#### TASKS AND EXERCISES
a - Answer these questions from the advice column, one per line:
(i) What height and weight does the letter writer give?
(ii) What does basal metabolic rate measure, according to the reply?
(iii) To what does the doctor buddy relate body weight?
b - Transcribe part of the advice column word for word. Start with the words "I can’t gain" and stop after "least ten pounds?".

#### EXCERPT
I can’t gain weight! Is my metabolism too fast?

Dear Cecil:

I have this problem of being underweight. I'm a male, 22, 5'10", and weigh only 125 pounds. I don't know what the cause of it is, but whatever I eat and whatever I do I can't seem to gain any weight. I have taken some weight-gaining tablets and drinks, but they don't help. I have just started some body building, which might help, but I doubt it. People tell me my metabolism must be going too fast. So my questions are: (1) Is my metabolism going too fast? (2) If it is, when will it slow down? (3) Do you have any advice that will help me gain at least ten pounds?

Cecil replies:

Cecil replies:

You realize, R., that yours is a problem two-thirds of North Americans would love to have. Not that that’s much comfort, I’m sure. I’ve heard this "fast metabolism" stuff for years, and as far as I’ve been able to discover it’s nonsense. Differences in basal metabolic rate (a measure of the rate at which the body burns energy while at rest) per unit of body weight among healthy individuals of the same sex are relatively minor. Major differences are usually accounted for by some disorder like hyperthyroidism. If you have any suspicions in this regard, see a doctor.

Illness aside, you may have poor eating habits or an excessively frantic lifestyle–stress tends to increase the metabolic rate. I’ve heard other explanations for chronic thinness, but they all sound pretty dubious. For instance, one of my doctor buddies has advanced the proposition that body weight is related to the length of your small intestine–the longer it is, supposedly, the more food you absorb. Sure, doc.

#### SUPPLIED ENTRIES
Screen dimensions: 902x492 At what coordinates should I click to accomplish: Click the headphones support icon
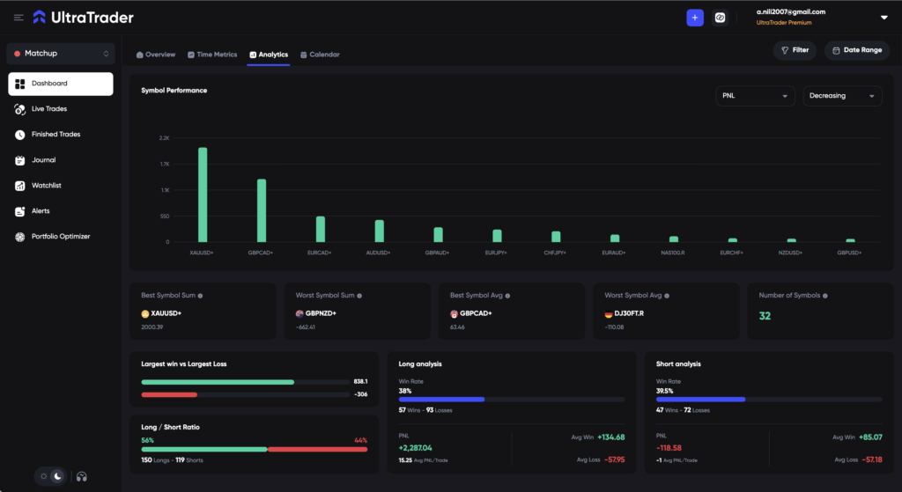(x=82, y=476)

---

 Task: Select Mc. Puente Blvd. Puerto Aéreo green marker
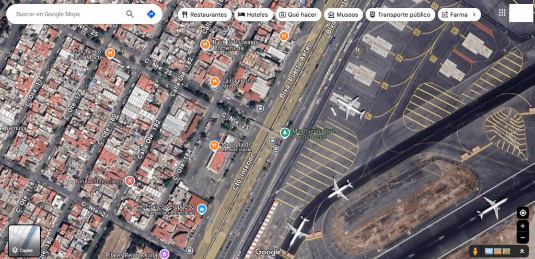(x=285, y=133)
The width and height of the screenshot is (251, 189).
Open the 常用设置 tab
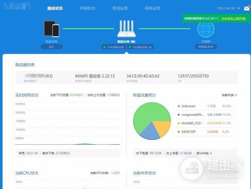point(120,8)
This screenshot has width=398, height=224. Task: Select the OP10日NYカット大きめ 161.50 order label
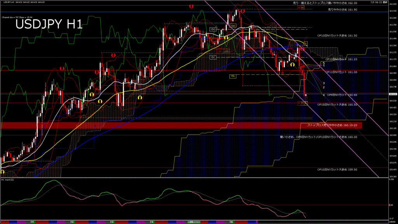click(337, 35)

--

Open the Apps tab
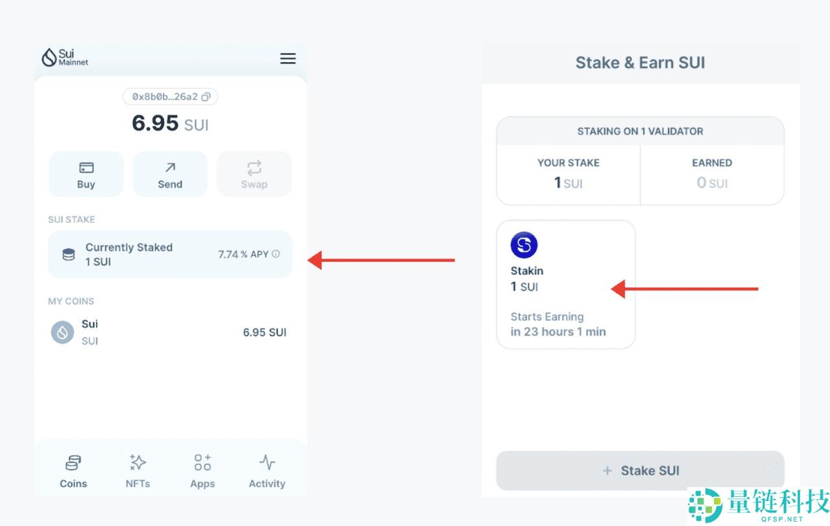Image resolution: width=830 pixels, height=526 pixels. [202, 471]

#### ANSWERS PROVIDED
a -
(i) 5'10" and 125 pounds
(ii) The rate at which the body burns energy while at rest
(iii) The length of the small intestine

b -
I can’t gain weight! Is my metabolism too fast?

Dear Cecil:

I have this problem of being underweight. I'm a male, 22, 5'10", and weigh only 125 pounds. I don't know what the cause of it is, but whatever I eat and whatever I do I can't seem to gain any weight. I have taken some weight-gaining tablets and drinks, but they don't help. I have just started some body building, which might help, but I doubt it. People tell me my metabolism must be going too fast. So my questions are: (1) Is my metabolism going too fast? (2) If it is, when will it slow down? (3) Do you have any advice that will help me gain at least ten pounds?